Bucky's Beast: Brandon Marshall, WR, Chicago Bears
Yes, as you probably gleaned, this is the guy I expect to go off this week. The five-time Pro Bowler could enjoy a monster day against the Bills' defense. In two games against Jim Schwartz's Detroit Lions last season, Marshall tallied 218 receiving yards and two touchdowns on 14 catches (26 targets). With Schwartz now directing the Bills' defense, Marshall could post big numbers against a secondary that lacks the size and length to match up with him on the perimeter. Marshall checks in at 6-4 and 230 pounds -- that's a tough assignment for Leodis McKelvin (5-10, 185), Stephon Gilmore (6-1, 190) and especially Nickell Robey (5-8, 165). With Alshon Jeffery and Martellus Bennett also commanding significant attention in the Bears' passing game, Marshall should thrive as Jay Cutler's primary target against Buffalo.
The debate over the top cover corner in football rages on, but Sherman's name is clearly on the short list. He has blanketed receivers throughout his young career, earning first-team All-Pro honors in each of the last two seasons while snagging 16 picks and essentially shutting down one half of the field for the "Legion of Boom." While skeptics point to the Seahawks' ferocious pass rush and simplistic scheme as primary reasons for Sherman's success, there is no doubt that his physicality, relentless harassment and constant chatter combine to alter the performance of elite receivers on the edge. With Sherman also adept at baiting quarterbacks with his wily tactics, most of them simply avoid throwing the ball to the right side of the field out of respect for his game and penchant for playmaking.

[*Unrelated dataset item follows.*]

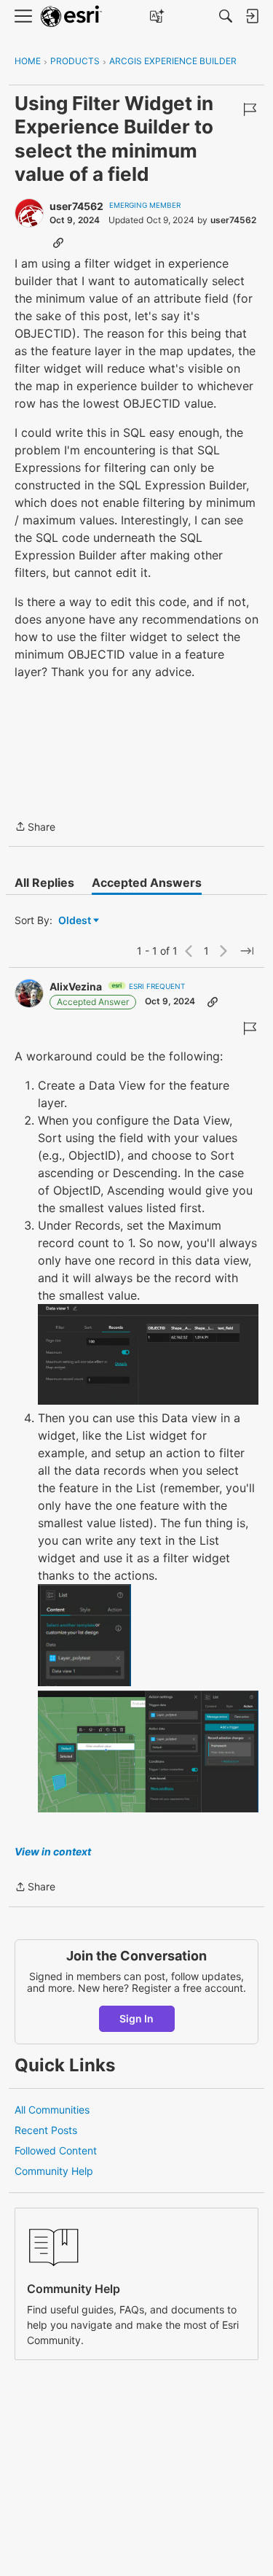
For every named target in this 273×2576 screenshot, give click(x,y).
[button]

With the Packers, it's all about creating big-play opportunities in the passing game for Aaron Rodgers. Mike McCarthy is one of the best play callers in football; he doesn't shy away from attacking elite defenders when he has the opportunity to exploit a weakness in coverage. Thus, Nelson will be a prominent part of the game plan, despite his looming matchup with Sherman. The seventh-year pro is an explosive athlete with exceptional speed, quickness and burst. Plus, he is a masterful route runner adept at running double moves (stutter-go) and vertical routes.
I expect the Packers to take advantage of those skills by sending Nelson on deep routes off play-action or bootleg action in the backfield. The run-action could lure Seattle safeties Earl Thomas or Kam Chancellor out of the middle of the field, leaving Sherman isolated with Nelson on the outside. Given Nelson's shiftiness, the Packers might be able to beat the game's premier cover corner (at least in my book) on the perimeter.